To further research this phenomenon, we accurately assayed the expression of the Th2 cytokine IL-4, the production of the Th1 cytokine IFN-γ, and the immunoregulatory cytokine IL-10 in NALF and BALF as well as the total serum levels of OVA-specific IgE in the AAD mice by using ELISA. Consequently, high-fiber intake significantly upregulated the Th2 cytokine IL-4 level as well as downregulated the Th1 cytokine IFN-γ level, which indicated that there was an obvious skewing of immune inflammation responses in the allergic mice. The Th2 cytokine IL-4, always considered to be a proinflammatory cytokine, recruits more inflammatory cells, such as eosinophil and macrophage, to involve in inflammatory responses,[21-23] whereas Th1 cytokines IFN-γ production has a beneficial effect on the suppression of the inflammatory gene expression of the proinflammatory factor and then inhibits Th2-specific immune response.[24-27] Therefore, from the perspective of a Th1 to Th2 immune balance, it is reasonable to deem that excessive high-fiber intake exacerbated eosinophil inflammation, probably partly via shifting to a Th2 from a Th1 immune response to the OVA allergen. Moreover, high-fiber intake significantly increased the levels of serum OVA-specific IgE in the allergic mice (p < 0.01), which further indicated that the promoting effect conferred by the high-fiber diet on the Th2 immune response.[28,29] A further observation from our study was that high-fiber intake remarkably inhibited the production of IL-10, especially the 25% fiber-content supplementation. Note that IL-10, as an important immunoregulatory cytokine, had biologic functions of restraining and even terminating the inflammation reactions.[30-32]

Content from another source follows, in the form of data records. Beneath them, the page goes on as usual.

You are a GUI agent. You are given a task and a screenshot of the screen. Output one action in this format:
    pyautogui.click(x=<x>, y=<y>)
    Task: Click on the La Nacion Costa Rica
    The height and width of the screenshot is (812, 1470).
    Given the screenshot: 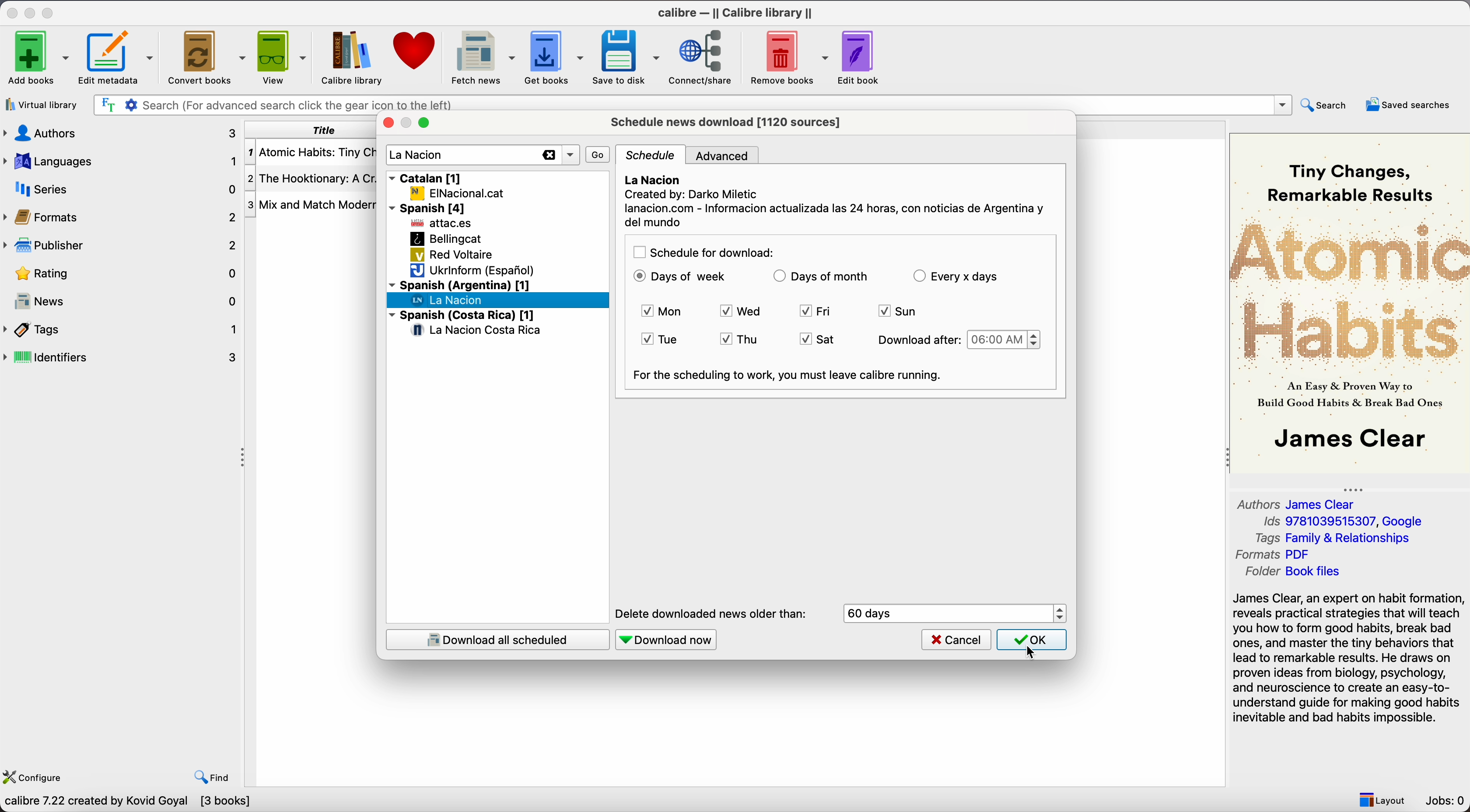 What is the action you would take?
    pyautogui.click(x=478, y=331)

What are the underlying mechanisms that link dietary fiber with AAD? Previous studies, including experimental, preliminary clinical, and epidemiology studies, found that a conspicuous difference exists, whether between patients with allergic diseases and control people, or between allergic animals and control animals, indicating the close correlation between occurrence of allergic diseases and variation of dietary contents.[8,33,34] Therefore, we suspected that the aggravation of allergic inflammation in the AAD mice might be induced by impairment of a high-fiber–influenced intestinal flora structure. Through a contrastive analysis of the variation in the intestinal microflora structure among the groups, we noted that a high-fiber supplement significantly increased the proportion of Bacteroidetes and Actinobacteria as well as decreased Firmicutes and Proteobacteria in mice feces. Interestingly, the increased relative ratio of Firmicutes to Bacteroidetes has been shown to be closely associated with the occurrence of allergic airway inflammation in previous reports.[8,34] However, due to the complexity and the diversity of intestine microenvironment, current works are still unable to give a clear explanation. Nevertheless, it is clear that we cannot blindly rely on a dietary-fiber supplement for the beneficial optimization of the intestinal flora structure or effective for the prevention and treatment of allergic disease.

CONCLUSION

For the first time, to our knowledge, we detected that a long-term high-fiber diet significantly increased the susceptibility and severity of AAD instead of having an inhibitory effect on inflammation as displayed in previous animal experiments. Although our experiment could not deny the conclusions of the anti-inflammation effect of dietary fiber in previous studies, any nutrient supplement should not exceed a certain limit, including fiber supplement. Therefore, we recommend that fiber supplementation should not be performed in a blindly manner, but fostered strengths and circumvented weakness from perspective of a balanced diet.